**EXCERPT**
* * * *
1

okay so I wish to keep lines containing several keywords,

example of list:

Name:email:username #registered
Name2:email2:username2
Name3:email3:username3 #registered #subscribed #phonever
Name4:email4:username4 #unconfirmed

What I want to do is extract lines if they contain " #registered, #subscribed, #phonever

example of output I want,

Name:email:username #registered
Name3:email3:username3 #registered #subscribed #phonever
user3255841
  • 113
  • 1
  • 2
  • 8

3 Answers3

4

With awk (use regex alternation operator, |, on a list of fixed strings):

awk '/#registered|#subscribed|#phonever/' file

The part under /.../ is called an awk pattern and for the matching lines it executes the action that follows (as { ... }). But since the default action is: { print $0 } (printing the complete input record/line), there's no need to specify it here.

Similarly with sed you could say:

sed -nE '/#registered|#subscribed|#phonever/p' file

but now we have to specify -n to skip printing by default, and print with the p command only those lines that match the pattern (called sed address). The -E tells sed to used POSIX ERE (extended regex), and we need it here, because the default, POSIX BRE (basic regex) does not define the alternation operator.

For simple filtering (and printing the lines that match some pattern), grep is also an option (and a very fast option at that):

grep '#registered\|#subscribed\|#phonever' file

A bit more general solution (awk with patterns file)

Solution for larger (and possibly dynamic) lists of patterns could be to keep all patterns in a separate file, for example in patterns:

#registered
#subscribed
#phonever

and to use this awk program:

awk 'NR==FNR { pat[$0]=1 } NR>FNR { for (p in pat) if ($0 ~ p) {print;next} }' patterns file

which will first load all patterns into pat array, and then try to match any of those patterns on each of the lines in file, printing and advancing on to the next line on the first match found.
* * * *
**DATA SECTION**
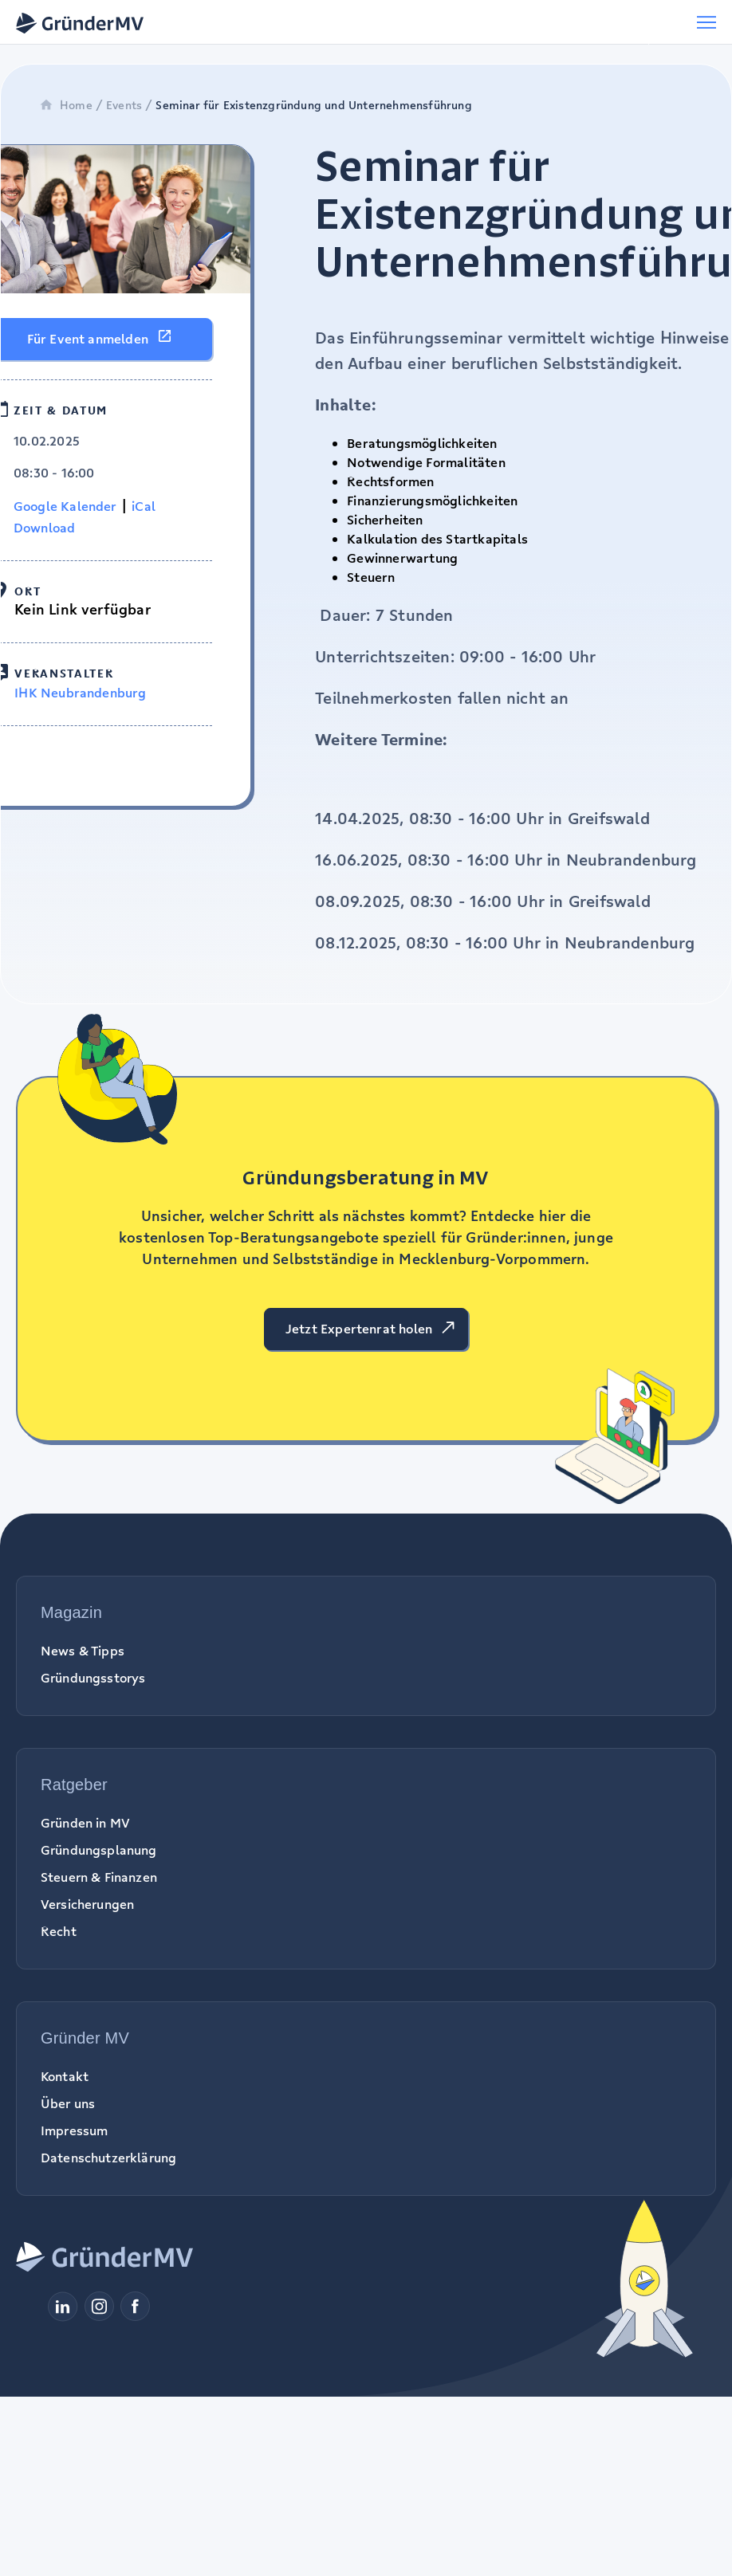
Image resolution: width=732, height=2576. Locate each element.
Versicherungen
* * * *
**PROBLEM 1**
Answer these questions about the keyword-filtering thread, one line each:
(a) In the sed command, what is the -n option there to do?
(b) Why does the sed command need the -E option?
(c) In the more general awk solution, which array are the patterns loaded into?
**PROBLEM 2**
Make the paragraph in the keyword-filtering thread that starts "The part under /.../ is called an awk pattern" shorter, keeping its main facts.
**PROBLEM 3**
Output the part of the keyword-filtering thread from "Solution for larger" up to and including "first match found.".

**EXPECTED ANSWER 1**
(a) It skips printing by default, so only the lines matching the pattern get printed with the p command.
(b) The default, POSIX BRE (basic regex), does not define the alternation operator.
(c) The pat array.

**EXPECTED ANSWER 2**
The part under /.../ is an awk pattern. For matching lines, awk runs the action that follows it in { ... }. The default action is { print $0 }, which prints the whole line, so it doesn't need to be written here.

**EXPECTED ANSWER 3**
Solution for larger (and possibly dynamic) lists of patterns could be to keep all patterns in a separate file, for example in patterns:

#registered
#subscribed
#phonever

and to use this awk program:

awk 'NR==FNR { pat[$0]=1 } NR>FNR { for (p in pat) if ($0 ~ p) {print;next} }' patterns file

which will first load all patterns into pat array, and then try to match any of those patterns on each of the lines in file, printing and advancing on to the next line on the first match found.